#### GIVEN ENTRIES
________________

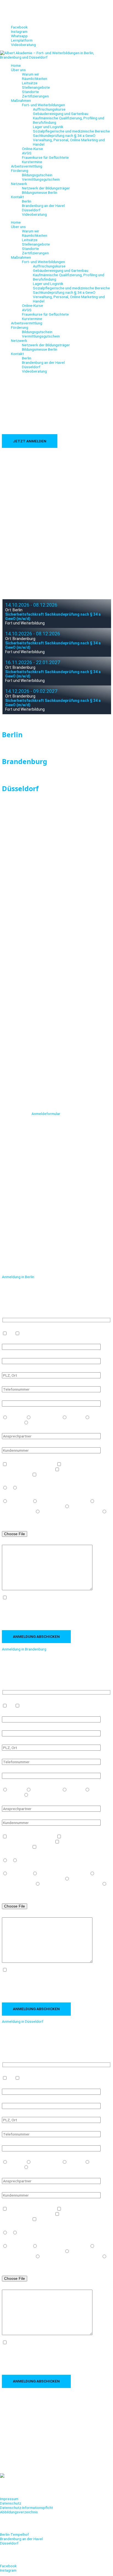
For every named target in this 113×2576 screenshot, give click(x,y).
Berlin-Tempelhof (14, 2534)
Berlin (26, 201)
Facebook (8, 2566)
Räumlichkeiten (34, 78)
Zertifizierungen (35, 96)
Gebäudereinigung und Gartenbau (60, 113)
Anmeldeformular (46, 1113)
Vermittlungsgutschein (41, 179)
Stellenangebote (36, 87)
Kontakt (17, 197)
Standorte (30, 92)
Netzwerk (19, 183)
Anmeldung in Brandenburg (24, 1649)
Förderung (19, 170)
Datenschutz (10, 2503)
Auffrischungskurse (49, 109)
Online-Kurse (32, 148)
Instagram (8, 2570)
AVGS (27, 153)
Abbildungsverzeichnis (19, 2512)
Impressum (9, 2499)
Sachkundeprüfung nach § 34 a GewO (64, 135)
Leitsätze (30, 83)
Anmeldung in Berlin (18, 1277)
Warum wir (30, 74)
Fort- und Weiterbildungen (43, 105)
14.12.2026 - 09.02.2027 (31, 691)
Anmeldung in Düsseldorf (22, 2021)
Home (16, 65)
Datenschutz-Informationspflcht (26, 2507)
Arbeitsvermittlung (26, 166)
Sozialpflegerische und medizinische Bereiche (71, 131)
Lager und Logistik (48, 127)
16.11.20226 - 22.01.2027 (32, 662)
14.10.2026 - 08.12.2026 (31, 605)
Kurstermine (32, 162)
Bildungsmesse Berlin (39, 192)
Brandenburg (24, 761)
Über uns (18, 70)
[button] (56, 1277)
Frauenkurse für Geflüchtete (45, 157)
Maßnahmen (21, 100)
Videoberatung (34, 214)
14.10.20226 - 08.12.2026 (32, 633)
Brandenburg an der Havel (43, 205)
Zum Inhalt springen (16, 2)
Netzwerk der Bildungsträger (46, 188)
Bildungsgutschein (37, 175)
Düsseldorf (31, 210)
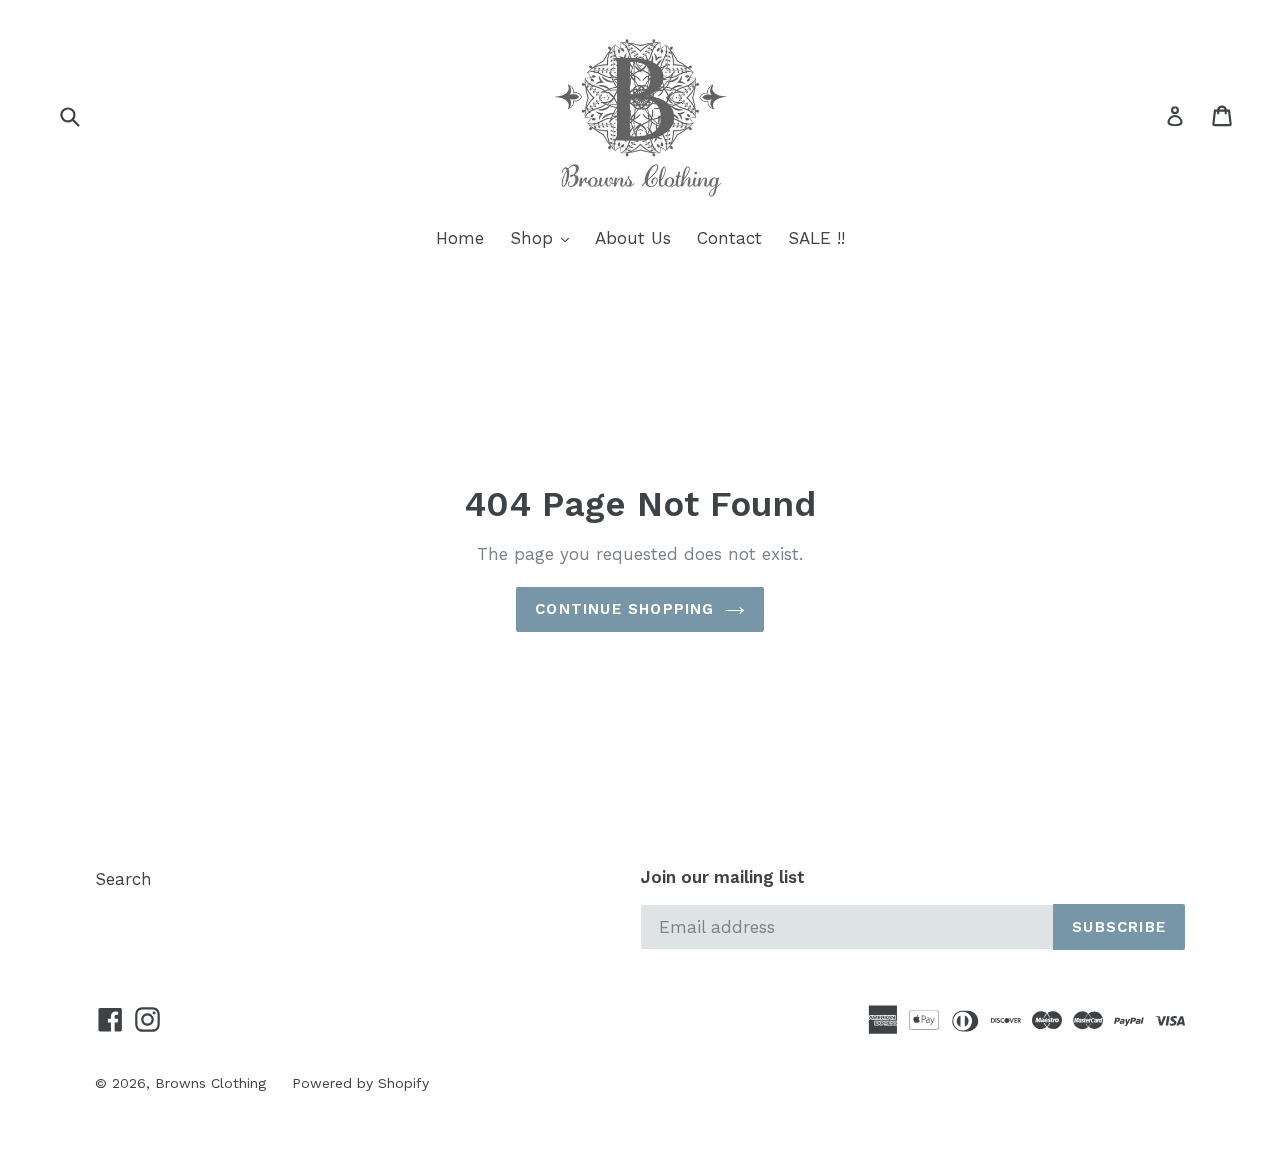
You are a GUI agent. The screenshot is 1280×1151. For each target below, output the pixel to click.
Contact (729, 238)
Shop (544, 237)
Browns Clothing (210, 1083)
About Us (633, 238)
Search (123, 879)
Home (460, 238)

________________

#### INSTRUCTIONS FOR THE TASK
Omitting the images, transcribe every record exactly.

#### RESPONSE TO THIS TASK
For every named target in this 113×2576 screenshot, give click(x,y).
Berlin-Tempelhof (14, 2534)
Berlin (26, 201)
Facebook (8, 2566)
Räumlichkeiten (34, 78)
Zertifizierungen (35, 96)
Gebäudereinigung und Gartenbau (60, 113)
Anmeldeformular (46, 1113)
Vermittlungsgutschein (41, 179)
Stellenangebote (36, 87)
Kontakt (17, 197)
Standorte (30, 92)
Netzwerk (19, 183)
Anmeldung in Brandenburg (24, 1649)
Förderung (19, 170)
Datenschutz (10, 2503)
Auffrischungskurse (49, 109)
Online-Kurse (32, 148)
Instagram (8, 2570)
AVGS (27, 153)
Abbildungsverzeichnis (19, 2512)
Impressum (9, 2499)
Sachkundeprüfung nach § 34 a GewO (64, 135)
Leitsätze (30, 83)
Anmeldung in Berlin (18, 1277)
Warum wir (30, 74)
Fort- und Weiterbildungen (43, 105)
14.12.2026 - 09.02.2027 (31, 691)
Anmeldung in Düsseldorf (22, 2021)
Home (16, 65)
Datenschutz-Informationspflcht (26, 2507)
Arbeitsvermittlung (26, 166)
Sozialpflegerische und medizinische Bereiche (71, 131)
Lager und Logistik (48, 127)
16.11.20226 - 22.01.2027 (32, 662)
14.10.2026 - 08.12.2026 (31, 605)
Kurstermine (32, 162)
Bildungsmesse Berlin (39, 192)
Brandenburg (24, 761)
Über uns (18, 70)
[button] (56, 1277)
Frauenkurse für Geflüchtete (45, 157)
Maßnahmen (21, 100)
Videoberatung (34, 214)
14.10.20226 - 08.12.2026 (32, 633)
Brandenburg an der Havel (43, 205)
Zum Inhalt springen (16, 2)
Netzwerk der Bildungsträger (46, 188)
Bildungsgutschein (37, 175)
Düsseldorf (31, 210)
You are a GUI agent. The screenshot is 1280×1151. For each target below, output the pixel to click.
Contact (729, 238)
Shop (544, 237)
Browns Clothing (210, 1083)
About Us (633, 238)
Search (123, 879)
Home (460, 238)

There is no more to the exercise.